(Your instructions):
Determine how many lines in the records that follow hold the string "every". Only that number should be returned.
- - -
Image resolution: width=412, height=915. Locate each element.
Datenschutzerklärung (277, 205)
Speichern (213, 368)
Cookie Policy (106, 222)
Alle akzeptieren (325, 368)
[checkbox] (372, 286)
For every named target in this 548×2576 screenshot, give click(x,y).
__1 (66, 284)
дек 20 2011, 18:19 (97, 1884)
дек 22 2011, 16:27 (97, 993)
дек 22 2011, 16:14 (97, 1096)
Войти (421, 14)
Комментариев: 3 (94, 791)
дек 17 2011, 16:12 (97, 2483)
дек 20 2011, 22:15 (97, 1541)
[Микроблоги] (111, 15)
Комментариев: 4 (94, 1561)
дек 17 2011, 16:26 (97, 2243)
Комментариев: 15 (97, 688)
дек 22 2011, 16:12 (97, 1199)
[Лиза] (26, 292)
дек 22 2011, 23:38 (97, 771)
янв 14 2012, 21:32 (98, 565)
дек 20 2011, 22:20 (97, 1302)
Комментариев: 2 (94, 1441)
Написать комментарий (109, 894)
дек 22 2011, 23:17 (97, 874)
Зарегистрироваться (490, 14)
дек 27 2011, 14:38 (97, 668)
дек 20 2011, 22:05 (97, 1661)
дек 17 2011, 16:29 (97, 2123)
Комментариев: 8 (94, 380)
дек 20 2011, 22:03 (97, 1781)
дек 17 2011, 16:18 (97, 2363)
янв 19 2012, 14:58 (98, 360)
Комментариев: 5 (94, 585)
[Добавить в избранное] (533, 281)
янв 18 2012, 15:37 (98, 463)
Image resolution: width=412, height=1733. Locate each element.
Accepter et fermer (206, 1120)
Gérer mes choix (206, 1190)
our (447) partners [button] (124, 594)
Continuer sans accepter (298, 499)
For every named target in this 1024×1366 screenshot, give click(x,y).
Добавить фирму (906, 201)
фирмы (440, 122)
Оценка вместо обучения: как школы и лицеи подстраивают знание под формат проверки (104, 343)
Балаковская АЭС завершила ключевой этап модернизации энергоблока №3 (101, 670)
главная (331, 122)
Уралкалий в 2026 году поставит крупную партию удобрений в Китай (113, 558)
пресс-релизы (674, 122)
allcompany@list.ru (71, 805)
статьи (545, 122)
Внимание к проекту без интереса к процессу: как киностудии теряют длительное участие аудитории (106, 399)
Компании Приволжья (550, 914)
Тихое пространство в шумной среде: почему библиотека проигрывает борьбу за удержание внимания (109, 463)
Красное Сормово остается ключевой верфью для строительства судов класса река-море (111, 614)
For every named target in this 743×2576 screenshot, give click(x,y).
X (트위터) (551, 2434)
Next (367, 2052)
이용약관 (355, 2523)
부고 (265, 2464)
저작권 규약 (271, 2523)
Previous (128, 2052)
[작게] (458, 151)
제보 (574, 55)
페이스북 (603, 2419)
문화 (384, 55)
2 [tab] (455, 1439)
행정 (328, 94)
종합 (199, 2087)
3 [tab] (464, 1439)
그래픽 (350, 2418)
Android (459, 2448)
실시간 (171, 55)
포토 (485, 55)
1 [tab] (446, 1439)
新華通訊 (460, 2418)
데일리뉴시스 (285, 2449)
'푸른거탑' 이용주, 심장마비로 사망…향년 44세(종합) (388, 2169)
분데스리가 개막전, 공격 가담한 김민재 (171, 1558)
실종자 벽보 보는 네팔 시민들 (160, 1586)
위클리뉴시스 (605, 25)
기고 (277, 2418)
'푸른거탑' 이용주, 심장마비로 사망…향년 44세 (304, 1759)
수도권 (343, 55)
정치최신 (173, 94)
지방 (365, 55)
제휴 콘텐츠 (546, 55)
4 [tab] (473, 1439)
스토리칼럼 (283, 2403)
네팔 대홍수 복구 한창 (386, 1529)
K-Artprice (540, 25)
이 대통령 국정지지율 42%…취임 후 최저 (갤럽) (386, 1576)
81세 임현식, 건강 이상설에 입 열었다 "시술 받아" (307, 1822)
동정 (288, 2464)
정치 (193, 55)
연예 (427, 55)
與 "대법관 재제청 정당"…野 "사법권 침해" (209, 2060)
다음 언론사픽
- - -
(Output for this exercise):
3